§ **Problem to work on**: Repeat each entry. Keep every line exactly as it is.

[Collected data]
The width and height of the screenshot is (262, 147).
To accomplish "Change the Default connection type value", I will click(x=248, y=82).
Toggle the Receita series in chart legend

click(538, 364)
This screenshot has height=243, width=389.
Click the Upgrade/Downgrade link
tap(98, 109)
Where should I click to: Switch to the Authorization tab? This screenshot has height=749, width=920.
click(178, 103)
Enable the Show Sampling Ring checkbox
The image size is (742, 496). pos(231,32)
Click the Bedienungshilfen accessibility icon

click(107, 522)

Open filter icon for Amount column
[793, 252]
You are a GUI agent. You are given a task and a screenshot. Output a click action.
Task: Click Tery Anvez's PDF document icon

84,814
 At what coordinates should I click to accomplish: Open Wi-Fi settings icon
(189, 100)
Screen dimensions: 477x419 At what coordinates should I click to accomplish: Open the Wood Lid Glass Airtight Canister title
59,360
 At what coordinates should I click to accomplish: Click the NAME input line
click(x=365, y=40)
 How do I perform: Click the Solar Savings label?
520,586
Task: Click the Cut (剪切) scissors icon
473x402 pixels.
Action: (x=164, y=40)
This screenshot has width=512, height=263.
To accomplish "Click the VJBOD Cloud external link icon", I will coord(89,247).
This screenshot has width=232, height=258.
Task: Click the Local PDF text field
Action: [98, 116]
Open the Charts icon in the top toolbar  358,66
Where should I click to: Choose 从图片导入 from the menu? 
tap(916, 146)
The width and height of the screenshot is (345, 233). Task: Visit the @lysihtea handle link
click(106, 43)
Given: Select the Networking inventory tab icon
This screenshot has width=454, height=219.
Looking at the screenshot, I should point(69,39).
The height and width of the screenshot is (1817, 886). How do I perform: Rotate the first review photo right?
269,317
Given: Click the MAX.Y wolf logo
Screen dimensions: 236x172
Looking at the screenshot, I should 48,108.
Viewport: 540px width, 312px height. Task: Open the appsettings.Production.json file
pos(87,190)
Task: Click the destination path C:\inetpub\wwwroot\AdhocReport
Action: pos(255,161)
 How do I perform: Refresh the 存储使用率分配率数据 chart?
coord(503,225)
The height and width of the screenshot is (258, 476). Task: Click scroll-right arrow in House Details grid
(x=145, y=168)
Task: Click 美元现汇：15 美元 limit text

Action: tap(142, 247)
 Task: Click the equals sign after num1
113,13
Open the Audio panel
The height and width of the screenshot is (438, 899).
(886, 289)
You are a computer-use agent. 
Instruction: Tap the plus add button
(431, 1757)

§ **Task result**:
The width and height of the screenshot is (262, 147).
To accomplish "Change the Default connection type value", I will click(x=248, y=82).
Toggle the Receita series in chart legend

click(538, 364)
This screenshot has height=243, width=389.
Click the Upgrade/Downgrade link
tap(98, 109)
Where should I click to: Switch to the Authorization tab? This screenshot has height=749, width=920.
click(178, 103)
Enable the Show Sampling Ring checkbox
The image size is (742, 496). pos(231,32)
Click the Bedienungshilfen accessibility icon

click(107, 522)

Open filter icon for Amount column
[793, 252]
You are a GUI agent. You are given a task and a screenshot. Output a click action.
Task: Click Tery Anvez's PDF document icon

84,814
 At what coordinates should I click to accomplish: Open Wi-Fi settings icon
(189, 100)
Screen dimensions: 477x419 At what coordinates should I click to accomplish: Open the Wood Lid Glass Airtight Canister title
59,360
 At what coordinates should I click to accomplish: Click the NAME input line
click(x=365, y=40)
 How do I perform: Click the Solar Savings label?
520,586
Task: Click the Cut (剪切) scissors icon
473x402 pixels.
Action: (x=164, y=40)
This screenshot has width=512, height=263.
To accomplish "Click the VJBOD Cloud external link icon", I will coord(89,247).
This screenshot has width=232, height=258.
Task: Click the Local PDF text field
Action: [98, 116]
Open the Charts icon in the top toolbar  358,66
Where should I click to: Choose 从图片导入 from the menu? 
tap(916, 146)
The width and height of the screenshot is (345, 233). Task: Visit the @lysihtea handle link
click(106, 43)
Given: Select the Networking inventory tab icon
This screenshot has width=454, height=219.
Looking at the screenshot, I should point(69,39).
The height and width of the screenshot is (1817, 886). How do I perform: Rotate the first review photo right?
269,317
Given: Click the MAX.Y wolf logo
Screen dimensions: 236x172
Looking at the screenshot, I should 48,108.
Viewport: 540px width, 312px height. Task: Open the appsettings.Production.json file
pos(87,190)
Task: Click the destination path C:\inetpub\wwwroot\AdhocReport
Action: pos(255,161)
 How do I perform: Refresh the 存储使用率分配率数据 chart?
coord(503,225)
The height and width of the screenshot is (258, 476). Task: Click scroll-right arrow in House Details grid
(x=145, y=168)
Task: Click 美元现汇：15 美元 limit text

Action: tap(142, 247)
 Task: Click the equals sign after num1
113,13
Open the Audio panel
The height and width of the screenshot is (438, 899).
(886, 289)
You are a computer-use agent. 
Instruction: Tap the plus add button
(431, 1757)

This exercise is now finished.